> [Stored items]

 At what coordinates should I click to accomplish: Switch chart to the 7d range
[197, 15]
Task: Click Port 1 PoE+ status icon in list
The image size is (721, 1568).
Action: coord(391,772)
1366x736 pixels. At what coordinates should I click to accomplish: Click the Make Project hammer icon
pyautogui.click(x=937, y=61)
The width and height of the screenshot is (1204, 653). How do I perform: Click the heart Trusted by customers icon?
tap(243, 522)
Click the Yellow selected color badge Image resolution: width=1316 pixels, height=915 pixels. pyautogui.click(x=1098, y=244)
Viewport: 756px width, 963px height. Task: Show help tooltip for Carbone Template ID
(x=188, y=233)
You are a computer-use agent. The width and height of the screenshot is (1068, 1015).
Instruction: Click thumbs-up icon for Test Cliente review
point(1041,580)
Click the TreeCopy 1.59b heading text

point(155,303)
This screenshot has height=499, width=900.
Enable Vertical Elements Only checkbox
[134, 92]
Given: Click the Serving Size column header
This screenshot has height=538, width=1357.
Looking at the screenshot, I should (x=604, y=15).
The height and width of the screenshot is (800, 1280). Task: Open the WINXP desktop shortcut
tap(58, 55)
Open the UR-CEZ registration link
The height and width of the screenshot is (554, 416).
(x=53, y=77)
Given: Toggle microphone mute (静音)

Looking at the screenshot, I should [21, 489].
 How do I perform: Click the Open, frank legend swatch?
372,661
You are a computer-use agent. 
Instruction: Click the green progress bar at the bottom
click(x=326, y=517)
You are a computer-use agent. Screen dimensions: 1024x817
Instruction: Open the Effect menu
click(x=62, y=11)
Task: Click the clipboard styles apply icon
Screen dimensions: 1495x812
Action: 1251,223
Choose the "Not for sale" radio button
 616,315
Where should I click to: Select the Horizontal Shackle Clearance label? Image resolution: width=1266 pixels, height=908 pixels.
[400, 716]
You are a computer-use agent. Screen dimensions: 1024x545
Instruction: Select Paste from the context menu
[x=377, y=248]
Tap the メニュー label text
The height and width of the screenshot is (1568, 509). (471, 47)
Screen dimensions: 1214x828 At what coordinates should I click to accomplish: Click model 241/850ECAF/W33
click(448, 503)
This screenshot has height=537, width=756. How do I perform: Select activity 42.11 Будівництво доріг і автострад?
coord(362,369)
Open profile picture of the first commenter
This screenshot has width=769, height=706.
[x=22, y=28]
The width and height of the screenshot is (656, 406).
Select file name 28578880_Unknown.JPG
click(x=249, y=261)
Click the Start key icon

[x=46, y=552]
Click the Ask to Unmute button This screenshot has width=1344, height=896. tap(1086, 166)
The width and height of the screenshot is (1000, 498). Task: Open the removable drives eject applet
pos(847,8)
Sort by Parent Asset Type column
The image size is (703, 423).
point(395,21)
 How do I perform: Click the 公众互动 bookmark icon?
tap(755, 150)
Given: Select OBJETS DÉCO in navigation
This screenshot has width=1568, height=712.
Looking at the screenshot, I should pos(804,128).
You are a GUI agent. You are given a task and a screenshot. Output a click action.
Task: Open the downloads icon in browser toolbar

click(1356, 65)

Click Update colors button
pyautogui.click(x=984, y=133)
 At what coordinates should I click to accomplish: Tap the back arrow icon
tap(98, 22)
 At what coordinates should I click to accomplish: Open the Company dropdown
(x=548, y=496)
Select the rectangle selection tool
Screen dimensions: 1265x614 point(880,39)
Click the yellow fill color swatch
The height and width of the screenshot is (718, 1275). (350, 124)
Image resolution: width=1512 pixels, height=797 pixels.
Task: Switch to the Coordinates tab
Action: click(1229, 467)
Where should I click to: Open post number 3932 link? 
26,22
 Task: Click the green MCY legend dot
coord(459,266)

> [TASK] Go through the data above and copy all of it exactly.

> [RESPONSE TO THIS TASK]
 At what coordinates should I click to accomplish: Switch chart to the 7d range
[197, 15]
Task: Click Port 1 PoE+ status icon in list
The image size is (721, 1568).
Action: coord(391,772)
1366x736 pixels. At what coordinates should I click to accomplish: Click the Make Project hammer icon
pyautogui.click(x=937, y=61)
The width and height of the screenshot is (1204, 653). How do I perform: Click the heart Trusted by customers icon?
tap(243, 522)
Click the Yellow selected color badge Image resolution: width=1316 pixels, height=915 pixels. pyautogui.click(x=1098, y=244)
Viewport: 756px width, 963px height. Task: Show help tooltip for Carbone Template ID
(x=188, y=233)
You are a computer-use agent. The width and height of the screenshot is (1068, 1015).
Instruction: Click thumbs-up icon for Test Cliente review
point(1041,580)
Click the TreeCopy 1.59b heading text

point(155,303)
This screenshot has height=499, width=900.
Enable Vertical Elements Only checkbox
[134, 92]
Given: Click the Serving Size column header
This screenshot has height=538, width=1357.
Looking at the screenshot, I should (x=604, y=15).
The height and width of the screenshot is (800, 1280). Task: Open the WINXP desktop shortcut
tap(58, 55)
Open the UR-CEZ registration link
The height and width of the screenshot is (554, 416).
(x=53, y=77)
Given: Toggle microphone mute (静音)

Looking at the screenshot, I should [21, 489].
 How do I perform: Click the Open, frank legend swatch?
372,661
You are a computer-use agent. 
Instruction: Click the green progress bar at the bottom
click(x=326, y=517)
You are a computer-use agent. Screen dimensions: 1024x817
Instruction: Open the Effect menu
click(x=62, y=11)
Task: Click the clipboard styles apply icon
Screen dimensions: 1495x812
Action: 1251,223
Choose the "Not for sale" radio button
 616,315
Where should I click to: Select the Horizontal Shackle Clearance label? Image resolution: width=1266 pixels, height=908 pixels.
[400, 716]
You are a computer-use agent. Screen dimensions: 1024x545
Instruction: Select Paste from the context menu
[x=377, y=248]
Tap the メニュー label text
The height and width of the screenshot is (1568, 509). (471, 47)
Screen dimensions: 1214x828 At what coordinates should I click to accomplish: Click model 241/850ECAF/W33
click(448, 503)
This screenshot has height=537, width=756. How do I perform: Select activity 42.11 Будівництво доріг і автострад?
coord(362,369)
Open profile picture of the first commenter
This screenshot has width=769, height=706.
[x=22, y=28]
The width and height of the screenshot is (656, 406).
Select file name 28578880_Unknown.JPG
click(x=249, y=261)
Click the Start key icon

[x=46, y=552]
Click the Ask to Unmute button This screenshot has width=1344, height=896. tap(1086, 166)
The width and height of the screenshot is (1000, 498). Task: Open the removable drives eject applet
pos(847,8)
Sort by Parent Asset Type column
The image size is (703, 423).
point(395,21)
 How do I perform: Click the 公众互动 bookmark icon?
tap(755, 150)
Given: Select OBJETS DÉCO in navigation
This screenshot has width=1568, height=712.
Looking at the screenshot, I should pos(804,128).
You are a GUI agent. You are given a task and a screenshot. Output a click action.
Task: Open the downloads icon in browser toolbar

click(1356, 65)

Click Update colors button
pyautogui.click(x=984, y=133)
 At what coordinates should I click to accomplish: Tap the back arrow icon
tap(98, 22)
 At what coordinates should I click to accomplish: Open the Company dropdown
(x=548, y=496)
Select the rectangle selection tool
Screen dimensions: 1265x614 point(880,39)
Click the yellow fill color swatch
The height and width of the screenshot is (718, 1275). (350, 124)
Image resolution: width=1512 pixels, height=797 pixels.
Task: Switch to the Coordinates tab
Action: click(1229, 467)
Where should I click to: Open post number 3932 link? 
26,22
 Task: Click the green MCY legend dot
coord(459,266)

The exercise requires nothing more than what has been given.